(GIVEN DATA begins)

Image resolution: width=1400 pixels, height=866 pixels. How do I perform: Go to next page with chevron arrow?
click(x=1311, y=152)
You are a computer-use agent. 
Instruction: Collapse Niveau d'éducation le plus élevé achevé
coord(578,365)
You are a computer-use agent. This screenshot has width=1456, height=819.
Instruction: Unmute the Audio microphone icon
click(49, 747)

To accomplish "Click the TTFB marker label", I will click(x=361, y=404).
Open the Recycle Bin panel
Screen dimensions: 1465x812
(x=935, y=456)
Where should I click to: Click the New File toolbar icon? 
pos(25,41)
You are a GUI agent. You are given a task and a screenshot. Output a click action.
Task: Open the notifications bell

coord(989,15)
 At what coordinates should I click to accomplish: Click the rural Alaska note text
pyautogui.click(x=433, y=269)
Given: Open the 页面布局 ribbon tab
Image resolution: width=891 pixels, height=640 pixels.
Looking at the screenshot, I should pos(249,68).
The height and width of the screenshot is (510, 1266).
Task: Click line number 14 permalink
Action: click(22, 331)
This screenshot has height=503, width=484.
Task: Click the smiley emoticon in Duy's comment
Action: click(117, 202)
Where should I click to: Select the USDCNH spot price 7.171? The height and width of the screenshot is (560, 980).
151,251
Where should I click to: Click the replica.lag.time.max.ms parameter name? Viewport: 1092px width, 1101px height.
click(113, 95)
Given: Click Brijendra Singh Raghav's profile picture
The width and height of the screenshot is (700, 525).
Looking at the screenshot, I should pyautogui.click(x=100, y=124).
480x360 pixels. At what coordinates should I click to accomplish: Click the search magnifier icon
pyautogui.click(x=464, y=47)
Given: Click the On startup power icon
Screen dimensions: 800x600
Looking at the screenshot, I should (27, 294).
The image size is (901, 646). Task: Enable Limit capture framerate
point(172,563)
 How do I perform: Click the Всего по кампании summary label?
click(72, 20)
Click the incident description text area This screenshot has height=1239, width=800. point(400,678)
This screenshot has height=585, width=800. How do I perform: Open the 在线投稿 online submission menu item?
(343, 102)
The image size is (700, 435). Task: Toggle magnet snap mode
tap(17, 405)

(GIVEN DATA ends)

**REQUIRED ACTION**
Reproduce the material above precisely, omitting nothing.

**TASK ANSWER**
Image resolution: width=1400 pixels, height=866 pixels. How do I perform: Go to next page with chevron arrow?
click(x=1311, y=152)
You are a computer-use agent. 
Instruction: Collapse Niveau d'éducation le plus élevé achevé
coord(578,365)
You are a computer-use agent. This screenshot has width=1456, height=819.
Instruction: Unmute the Audio microphone icon
click(49, 747)

To accomplish "Click the TTFB marker label", I will click(x=361, y=404).
Open the Recycle Bin panel
Screen dimensions: 1465x812
(x=935, y=456)
Where should I click to: Click the New File toolbar icon? 
pos(25,41)
You are a GUI agent. You are given a task and a screenshot. Output a click action.
Task: Open the notifications bell

coord(989,15)
 At what coordinates should I click to accomplish: Click the rural Alaska note text
pyautogui.click(x=433, y=269)
Given: Open the 页面布局 ribbon tab
Image resolution: width=891 pixels, height=640 pixels.
Looking at the screenshot, I should pos(249,68).
The height and width of the screenshot is (510, 1266).
Task: Click line number 14 permalink
Action: click(22, 331)
This screenshot has height=503, width=484.
Task: Click the smiley emoticon in Duy's comment
Action: click(117, 202)
Where should I click to: Select the USDCNH spot price 7.171? The height and width of the screenshot is (560, 980).
151,251
Where should I click to: Click the replica.lag.time.max.ms parameter name? Viewport: 1092px width, 1101px height.
click(113, 95)
Given: Click Brijendra Singh Raghav's profile picture
The width and height of the screenshot is (700, 525).
Looking at the screenshot, I should pyautogui.click(x=100, y=124).
480x360 pixels. At what coordinates should I click to accomplish: Click the search magnifier icon
pyautogui.click(x=464, y=47)
Given: Click the On startup power icon
Screen dimensions: 800x600
Looking at the screenshot, I should (27, 294).
The image size is (901, 646). Task: Enable Limit capture framerate
point(172,563)
 How do I perform: Click the Всего по кампании summary label?
click(72, 20)
Click the incident description text area This screenshot has height=1239, width=800. point(400,678)
This screenshot has height=585, width=800. How do I perform: Open the 在线投稿 online submission menu item?
(343, 102)
The image size is (700, 435). Task: Toggle magnet snap mode
tap(17, 405)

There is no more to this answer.